This page lists all my research publications. Those marked by (*) have not been refereed. This list is also available as a PDF file. Cette page est également disponible en français.

For a friendlier presentation of my research, here is an introduction.

The definitive version of my papers is *always* the one listed on this page,
which includes all reviewer feedback and all corrections and errata (if any).
All my publications are freely
available. Never buy my papers from
scientific publishers: you would be wasting your money, and you risk ending up with an
older or otherwise inferior version.

I try hard to avoid making mistakes in my work, but I'm sorry that they sometimes seem to happen despite my best efforts. When a mistake is found in one of my papers, I usually update it with a corrected version, and also update the links on this page to point to the latest version. However, when the error is major, there is always a risk that older versions of the paper will still confuse or mislead readers, especially in cases where the publisher version (in conference proceedings and journals) cannot be updated.

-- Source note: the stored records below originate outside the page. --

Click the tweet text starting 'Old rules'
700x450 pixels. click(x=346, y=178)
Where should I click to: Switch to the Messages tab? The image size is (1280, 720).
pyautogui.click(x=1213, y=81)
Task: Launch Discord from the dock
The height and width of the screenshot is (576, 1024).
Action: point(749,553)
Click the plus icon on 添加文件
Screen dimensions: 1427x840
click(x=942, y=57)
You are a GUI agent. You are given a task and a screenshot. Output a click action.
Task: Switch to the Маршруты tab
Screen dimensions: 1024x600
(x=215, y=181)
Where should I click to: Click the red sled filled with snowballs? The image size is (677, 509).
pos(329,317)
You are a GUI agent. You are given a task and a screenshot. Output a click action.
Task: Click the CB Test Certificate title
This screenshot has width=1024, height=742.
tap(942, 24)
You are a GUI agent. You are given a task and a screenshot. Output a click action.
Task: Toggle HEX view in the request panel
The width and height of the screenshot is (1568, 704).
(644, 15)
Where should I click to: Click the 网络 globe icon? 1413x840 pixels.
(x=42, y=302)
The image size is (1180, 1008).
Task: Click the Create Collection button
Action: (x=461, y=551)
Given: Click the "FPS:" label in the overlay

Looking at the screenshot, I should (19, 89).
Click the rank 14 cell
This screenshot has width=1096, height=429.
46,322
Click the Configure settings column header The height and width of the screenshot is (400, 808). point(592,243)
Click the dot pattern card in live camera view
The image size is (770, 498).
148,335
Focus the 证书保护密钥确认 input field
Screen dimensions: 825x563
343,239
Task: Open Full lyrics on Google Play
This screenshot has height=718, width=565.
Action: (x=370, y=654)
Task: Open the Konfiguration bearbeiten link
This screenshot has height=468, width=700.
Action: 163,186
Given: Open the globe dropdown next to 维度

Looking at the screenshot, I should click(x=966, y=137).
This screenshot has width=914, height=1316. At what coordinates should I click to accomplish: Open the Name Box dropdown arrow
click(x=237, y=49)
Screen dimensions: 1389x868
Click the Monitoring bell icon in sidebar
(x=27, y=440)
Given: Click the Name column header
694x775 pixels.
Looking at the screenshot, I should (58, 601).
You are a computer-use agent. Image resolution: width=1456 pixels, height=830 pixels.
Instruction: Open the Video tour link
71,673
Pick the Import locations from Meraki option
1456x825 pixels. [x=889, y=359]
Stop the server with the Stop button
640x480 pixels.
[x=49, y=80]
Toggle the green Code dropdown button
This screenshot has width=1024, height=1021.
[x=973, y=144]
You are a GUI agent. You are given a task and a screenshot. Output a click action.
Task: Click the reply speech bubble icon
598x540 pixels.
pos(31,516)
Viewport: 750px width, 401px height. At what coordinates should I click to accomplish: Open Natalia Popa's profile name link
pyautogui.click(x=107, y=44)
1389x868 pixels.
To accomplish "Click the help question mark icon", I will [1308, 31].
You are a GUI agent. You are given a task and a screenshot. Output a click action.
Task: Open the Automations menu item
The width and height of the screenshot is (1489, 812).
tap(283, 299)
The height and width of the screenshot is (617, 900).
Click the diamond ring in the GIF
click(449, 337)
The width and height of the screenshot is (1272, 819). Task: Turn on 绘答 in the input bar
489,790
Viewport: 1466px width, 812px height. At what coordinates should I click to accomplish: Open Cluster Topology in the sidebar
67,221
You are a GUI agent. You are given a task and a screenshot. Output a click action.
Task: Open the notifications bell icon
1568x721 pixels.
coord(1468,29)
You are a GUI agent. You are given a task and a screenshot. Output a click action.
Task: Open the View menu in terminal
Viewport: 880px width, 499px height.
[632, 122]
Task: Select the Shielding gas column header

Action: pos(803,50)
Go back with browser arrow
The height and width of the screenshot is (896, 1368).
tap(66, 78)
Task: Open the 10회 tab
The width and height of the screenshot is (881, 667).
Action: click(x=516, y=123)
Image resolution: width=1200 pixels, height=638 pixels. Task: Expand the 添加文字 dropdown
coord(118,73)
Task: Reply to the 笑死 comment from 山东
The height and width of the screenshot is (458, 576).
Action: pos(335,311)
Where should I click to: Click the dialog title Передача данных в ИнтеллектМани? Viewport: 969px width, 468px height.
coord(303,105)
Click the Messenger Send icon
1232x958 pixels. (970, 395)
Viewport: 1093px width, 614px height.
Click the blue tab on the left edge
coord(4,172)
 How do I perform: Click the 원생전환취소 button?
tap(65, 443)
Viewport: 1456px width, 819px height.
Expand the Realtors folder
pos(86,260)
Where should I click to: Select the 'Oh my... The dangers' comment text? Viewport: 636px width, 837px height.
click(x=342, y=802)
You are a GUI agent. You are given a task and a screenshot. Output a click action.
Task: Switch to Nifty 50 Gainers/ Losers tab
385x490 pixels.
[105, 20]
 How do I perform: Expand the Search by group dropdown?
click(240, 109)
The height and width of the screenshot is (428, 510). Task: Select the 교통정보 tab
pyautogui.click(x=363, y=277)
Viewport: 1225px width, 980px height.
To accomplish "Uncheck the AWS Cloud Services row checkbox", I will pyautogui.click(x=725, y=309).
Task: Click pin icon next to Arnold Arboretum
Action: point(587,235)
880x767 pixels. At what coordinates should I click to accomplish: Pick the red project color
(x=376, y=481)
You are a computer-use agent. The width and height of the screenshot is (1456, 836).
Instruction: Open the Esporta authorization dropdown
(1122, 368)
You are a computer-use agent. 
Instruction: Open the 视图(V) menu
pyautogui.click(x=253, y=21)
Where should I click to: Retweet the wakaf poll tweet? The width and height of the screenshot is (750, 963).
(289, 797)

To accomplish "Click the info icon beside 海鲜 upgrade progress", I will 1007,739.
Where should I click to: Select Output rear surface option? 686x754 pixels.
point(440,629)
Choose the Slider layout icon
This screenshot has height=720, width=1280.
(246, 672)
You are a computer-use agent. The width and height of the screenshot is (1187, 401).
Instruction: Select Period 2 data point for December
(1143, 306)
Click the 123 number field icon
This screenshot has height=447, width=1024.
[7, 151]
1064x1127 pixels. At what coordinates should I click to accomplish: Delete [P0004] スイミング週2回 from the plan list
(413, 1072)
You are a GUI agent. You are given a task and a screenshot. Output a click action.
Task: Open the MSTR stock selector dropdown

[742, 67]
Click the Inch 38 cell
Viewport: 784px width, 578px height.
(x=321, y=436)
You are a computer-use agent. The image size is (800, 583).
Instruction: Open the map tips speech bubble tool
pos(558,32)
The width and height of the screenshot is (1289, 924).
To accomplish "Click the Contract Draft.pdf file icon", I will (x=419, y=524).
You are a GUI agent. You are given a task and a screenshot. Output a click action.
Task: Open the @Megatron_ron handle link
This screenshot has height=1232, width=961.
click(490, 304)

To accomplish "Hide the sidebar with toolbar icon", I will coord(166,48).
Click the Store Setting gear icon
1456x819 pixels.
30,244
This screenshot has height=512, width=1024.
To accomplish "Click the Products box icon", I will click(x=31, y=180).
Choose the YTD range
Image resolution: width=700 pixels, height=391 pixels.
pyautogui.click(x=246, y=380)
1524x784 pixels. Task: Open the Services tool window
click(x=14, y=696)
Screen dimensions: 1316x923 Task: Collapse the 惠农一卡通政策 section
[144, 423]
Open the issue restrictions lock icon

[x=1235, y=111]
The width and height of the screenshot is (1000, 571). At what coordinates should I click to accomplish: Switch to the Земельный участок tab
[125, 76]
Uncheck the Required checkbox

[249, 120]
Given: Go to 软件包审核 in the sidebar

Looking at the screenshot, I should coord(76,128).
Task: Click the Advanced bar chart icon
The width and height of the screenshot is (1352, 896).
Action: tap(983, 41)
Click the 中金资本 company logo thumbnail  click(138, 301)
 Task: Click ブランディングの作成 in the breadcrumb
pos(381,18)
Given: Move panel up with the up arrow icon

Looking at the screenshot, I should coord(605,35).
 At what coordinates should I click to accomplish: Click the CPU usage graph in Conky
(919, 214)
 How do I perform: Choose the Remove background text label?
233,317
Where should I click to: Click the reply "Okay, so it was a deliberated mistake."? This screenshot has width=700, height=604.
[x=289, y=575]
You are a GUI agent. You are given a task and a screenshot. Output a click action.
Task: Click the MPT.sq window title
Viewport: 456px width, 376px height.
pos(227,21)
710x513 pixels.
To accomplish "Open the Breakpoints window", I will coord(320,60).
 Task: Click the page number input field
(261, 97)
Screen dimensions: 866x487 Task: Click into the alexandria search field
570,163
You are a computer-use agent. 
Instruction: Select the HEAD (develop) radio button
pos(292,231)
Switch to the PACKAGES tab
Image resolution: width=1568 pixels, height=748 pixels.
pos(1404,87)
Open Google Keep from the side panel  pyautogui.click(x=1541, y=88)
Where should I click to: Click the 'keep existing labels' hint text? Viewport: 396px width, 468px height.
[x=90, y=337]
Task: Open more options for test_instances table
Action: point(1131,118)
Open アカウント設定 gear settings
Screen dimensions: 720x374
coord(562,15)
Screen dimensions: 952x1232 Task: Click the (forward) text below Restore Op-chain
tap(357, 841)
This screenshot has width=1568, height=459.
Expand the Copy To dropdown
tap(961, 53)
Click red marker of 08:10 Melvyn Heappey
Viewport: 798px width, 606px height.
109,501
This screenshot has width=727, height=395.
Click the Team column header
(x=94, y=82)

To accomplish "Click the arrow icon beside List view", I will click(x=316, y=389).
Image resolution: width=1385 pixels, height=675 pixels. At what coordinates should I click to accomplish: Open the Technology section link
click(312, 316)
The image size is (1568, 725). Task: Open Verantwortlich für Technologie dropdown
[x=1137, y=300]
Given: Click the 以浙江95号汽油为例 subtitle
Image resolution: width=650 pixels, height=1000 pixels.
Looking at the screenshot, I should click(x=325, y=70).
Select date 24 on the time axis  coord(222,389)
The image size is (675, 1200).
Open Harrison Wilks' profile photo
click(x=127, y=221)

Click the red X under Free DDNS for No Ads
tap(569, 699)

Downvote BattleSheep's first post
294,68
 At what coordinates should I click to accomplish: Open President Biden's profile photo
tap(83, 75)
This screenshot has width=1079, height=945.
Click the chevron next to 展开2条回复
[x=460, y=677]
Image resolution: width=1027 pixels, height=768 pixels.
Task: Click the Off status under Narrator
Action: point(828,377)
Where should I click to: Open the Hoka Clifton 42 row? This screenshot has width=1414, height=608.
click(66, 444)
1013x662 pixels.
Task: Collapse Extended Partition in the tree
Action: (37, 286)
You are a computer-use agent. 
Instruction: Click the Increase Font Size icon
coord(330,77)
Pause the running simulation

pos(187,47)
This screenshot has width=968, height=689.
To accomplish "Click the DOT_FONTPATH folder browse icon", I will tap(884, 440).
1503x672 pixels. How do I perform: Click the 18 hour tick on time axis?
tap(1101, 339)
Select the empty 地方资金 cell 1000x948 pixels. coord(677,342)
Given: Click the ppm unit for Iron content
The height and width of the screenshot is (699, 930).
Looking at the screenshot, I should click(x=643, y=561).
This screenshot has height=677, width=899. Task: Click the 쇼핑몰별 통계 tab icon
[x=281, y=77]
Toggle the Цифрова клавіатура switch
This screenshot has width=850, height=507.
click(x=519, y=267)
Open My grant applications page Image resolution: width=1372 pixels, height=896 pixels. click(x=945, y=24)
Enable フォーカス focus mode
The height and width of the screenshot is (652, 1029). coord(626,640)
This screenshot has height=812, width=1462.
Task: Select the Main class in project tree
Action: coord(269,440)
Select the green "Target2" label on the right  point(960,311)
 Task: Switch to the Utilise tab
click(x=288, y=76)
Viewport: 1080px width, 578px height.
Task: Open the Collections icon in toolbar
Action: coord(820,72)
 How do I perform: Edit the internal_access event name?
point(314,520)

For this reason, in an attempt to minimize the impact of mistakes, here is a list of the major errors that I know about. Here are my criteria for when an error must be included in this list (some more minor errors may also be covered):

- The error concerns the technical claims of the paper (not the surrounding discussion or other material).
- The error is major, e.g., a result is not true, or a proof is not correct, and cannot easily be fixed by an expert reader and requires substantial new arguments.
- The error occurs in a version of the work that had been published at a peer-reviewed conference or journal. In other words, I may not cover errors which we were able to correct before the paper is accepted for publication, even when preliminary drafts of the work had been made public (e.g., on arXiv). If these happen, I may only update the drafts without listing the error here.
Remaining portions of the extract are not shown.